Saved entries
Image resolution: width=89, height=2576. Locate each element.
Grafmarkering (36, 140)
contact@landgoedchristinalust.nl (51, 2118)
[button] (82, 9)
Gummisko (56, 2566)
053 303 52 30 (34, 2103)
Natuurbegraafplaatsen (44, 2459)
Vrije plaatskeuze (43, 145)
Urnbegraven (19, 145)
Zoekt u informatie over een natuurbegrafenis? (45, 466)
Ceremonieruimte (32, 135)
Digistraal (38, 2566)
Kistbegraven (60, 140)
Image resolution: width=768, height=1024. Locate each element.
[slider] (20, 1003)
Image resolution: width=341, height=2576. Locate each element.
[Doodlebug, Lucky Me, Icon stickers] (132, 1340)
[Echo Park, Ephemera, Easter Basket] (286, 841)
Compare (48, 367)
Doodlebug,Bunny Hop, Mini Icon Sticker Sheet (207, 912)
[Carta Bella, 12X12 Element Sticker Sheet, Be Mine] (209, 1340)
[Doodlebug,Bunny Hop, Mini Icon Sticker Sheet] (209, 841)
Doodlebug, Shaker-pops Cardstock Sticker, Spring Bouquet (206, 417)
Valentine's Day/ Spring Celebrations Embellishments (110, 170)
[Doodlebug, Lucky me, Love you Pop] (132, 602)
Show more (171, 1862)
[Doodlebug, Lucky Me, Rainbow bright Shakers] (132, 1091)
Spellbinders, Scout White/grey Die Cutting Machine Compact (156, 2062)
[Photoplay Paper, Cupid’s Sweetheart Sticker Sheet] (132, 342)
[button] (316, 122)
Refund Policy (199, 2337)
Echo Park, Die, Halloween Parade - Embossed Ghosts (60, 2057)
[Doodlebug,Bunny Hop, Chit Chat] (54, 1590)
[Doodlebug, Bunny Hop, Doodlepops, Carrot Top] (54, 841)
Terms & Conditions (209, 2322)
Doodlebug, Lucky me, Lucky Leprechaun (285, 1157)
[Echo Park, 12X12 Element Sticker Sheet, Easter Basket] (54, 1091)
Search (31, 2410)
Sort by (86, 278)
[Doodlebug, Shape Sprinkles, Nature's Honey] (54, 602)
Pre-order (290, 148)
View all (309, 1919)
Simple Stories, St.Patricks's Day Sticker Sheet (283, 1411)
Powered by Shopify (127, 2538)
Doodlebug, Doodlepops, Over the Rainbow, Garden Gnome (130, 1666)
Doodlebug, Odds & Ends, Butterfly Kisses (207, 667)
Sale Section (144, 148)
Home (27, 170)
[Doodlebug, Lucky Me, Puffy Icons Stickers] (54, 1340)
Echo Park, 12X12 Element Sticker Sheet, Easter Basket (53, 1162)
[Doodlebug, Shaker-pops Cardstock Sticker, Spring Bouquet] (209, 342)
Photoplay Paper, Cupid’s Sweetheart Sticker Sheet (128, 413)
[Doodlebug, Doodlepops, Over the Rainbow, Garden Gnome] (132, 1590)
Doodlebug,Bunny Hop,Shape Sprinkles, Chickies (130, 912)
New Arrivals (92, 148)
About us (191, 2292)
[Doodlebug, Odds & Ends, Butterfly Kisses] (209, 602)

- **Task to carry out**
Every line of the entries above that contains the word "Bouquet" must be tallied, and the number alone reported.

- **Reply**
2